I'm probably in over my head, but I came across the following sentence in a thesis by Evan Oliver entitled "Congruence Subarrangements of the Schmidt Arrangement":
"The modular group is the set of all matrices in P SL2(Z) whose elements reduce component-wise to the identity matrix over a prime ideal."
I know what a prime ideal is, and I have a basic understanding of the modular group, but the sentence above confounds me. His statement comes from a definition of PSL(2,Z) whereby
a ≡ d ≡ 1 (mod p) and b ≡ c ≡ 0 (mod p).
but that is not a definition of PSL(2,Z) that I'm familiar with. Is it related to the unit determinant?
Check out Wikipedia here under "Congruence Subgroups". Basically, when he talks about the "Modular Group" he is actually talking about $\Gamma(p)$, which is the kernel of the natural homomorphism $\phi_{p}: \mathrm{PSL}(2,\mathbb{Z}) \to \mathrm{PSL}(2,\mathbb{Z}_{p})$ (for some prime $p$).

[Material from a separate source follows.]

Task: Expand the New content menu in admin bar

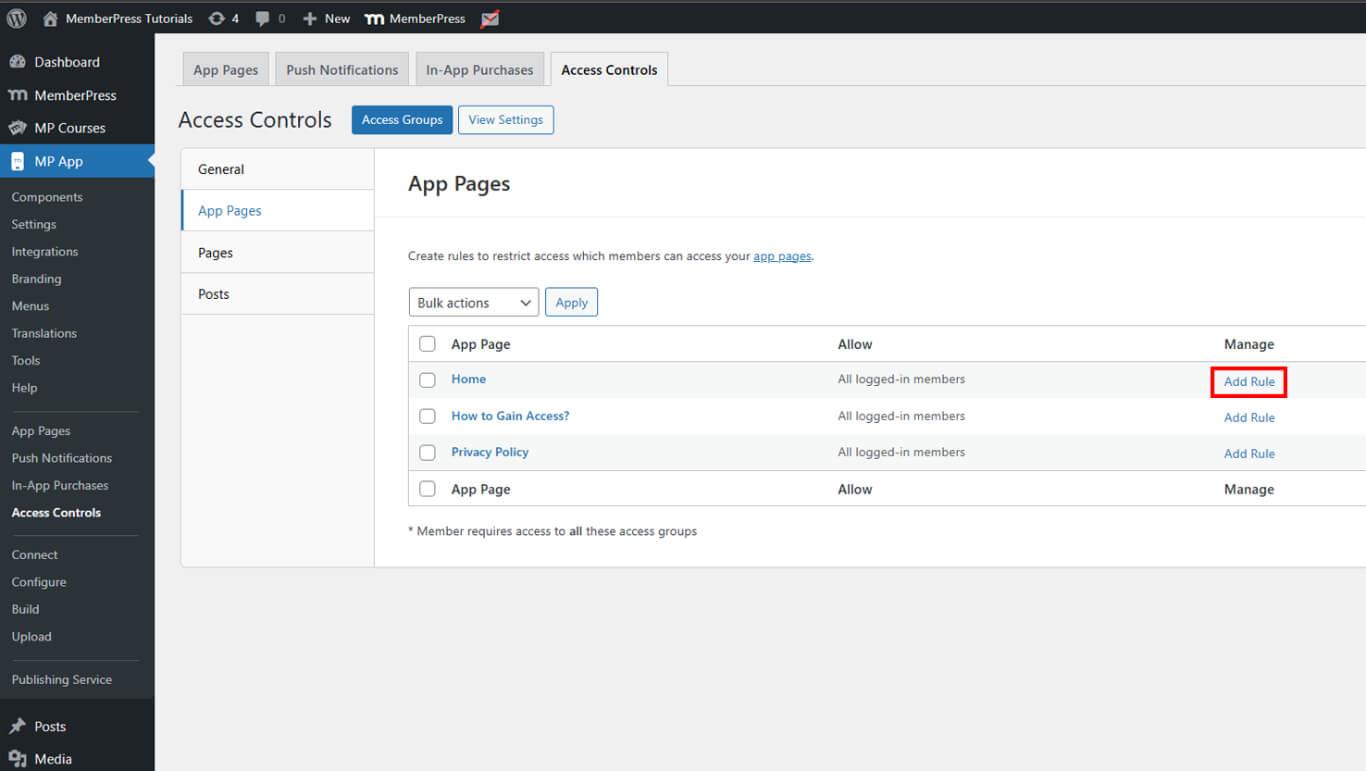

Wikipedia is using the non-projective version of the group, so they mention that $\Gamma(N)$ is the set of matrices with $a \equiv d \equiv \pm 1 \bmod{N}$ and $b \equiv c \equiv 0$. But when we are working projectively, we can always scale the matrix so that $a \equiv d \equiv 1$.
(The more I read the Wikipedia article, the less I like it because $-I$ is not in the kernel when considering $\mathrm{SL}(2,\mathbb{Z}) \to \mathrm{SL}(2,\mathbb{Z}_{p})$ by reduction $\bmod{p}$, but this problem goes away when you consider the projective groups.)